Being a customer service representative has made me cognizant of how I’m treated when I go into stores and make purchases. It also gives me the ability to come back and share my views with my coworkers of what not to do when they have a customer in their window or in their office. Just a couple of weeks ago I went into this super store to purchase my usual personal items. I don’t particularly like shopping there but because I was in the area I put aside my differences and conducted my shopping. Everything was great until I got to the checkout lane and the associate who was going to assist me with ringing up my purchases was having a conversation with her coworker. As I placed my items onto the conveyor belt my mind wondered “when is she going to stop her conversation and actually look at me?” Apparently there was no such thing as ESP that day to get her to at least stop her conversation and simply say “Hello, how are you today?” Neither did her coworker stop the conversation to acknowledge me either. This left me wondering Am I the customer or is the coworker that you’re talking to the customer? The only thing this associate asked me was “are your items seperate?” because I asked her to not ring my coupons up that i placed on the counter while i unloaded my cart as she went along with ringing up my purchases. When i told her “no” she continued to scan my purchases and tell her coworker about her weekend all the while still not acknowledging my presence. With that being said, I left her register upset because of the lack of customer service I received. I voiced my concerns to her customer service manager and I’m almost positive that the conversation I had with the manager was not relayed to the sales associate because she looked as if she didn’t care either.
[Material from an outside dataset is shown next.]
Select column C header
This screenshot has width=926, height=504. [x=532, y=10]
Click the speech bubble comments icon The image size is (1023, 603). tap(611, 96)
I say all of this to say that at the end of the day your employees are the face of your company, they determine if a customer will come back, shop, and spend their money in your stores. I’m sure that every CEO of any major company or organization has a customer centric point of view and if some of the associates that work in these places exhibit the kind of service skills I received that day their jobs would be offered to the next person who cared to exhibit customer service skills if that CEO was to walk into their place of business. This is why it’s important that as a leader in your store you coach your associates to understand what it means to offer exceedingly well customer service. Acknowledge, greet the customer, introduce yourself, give your undivided attention, and end with a thank you for shopping with us is all the customer needs to feel welcomed in your store. If these simple skills cannot be exhibited maybe as a leader you need to dig a little deeper and explain the importance of why customers appreciate these pleasantries when they come into your store. Helping your associate understand the company’s culture and explaining to them why it’s important for them to exhibit these skills often times allow them to do a better job. If you’re a small business owner offer a customer comment box. Trust me they will give feedback and this too will help you figure out what your customer needs and wants for your business to do. After all your paycheck is brought to you by the customer and not the associate that’s standing next to you that you’re holding a conversation with while assisting the customer.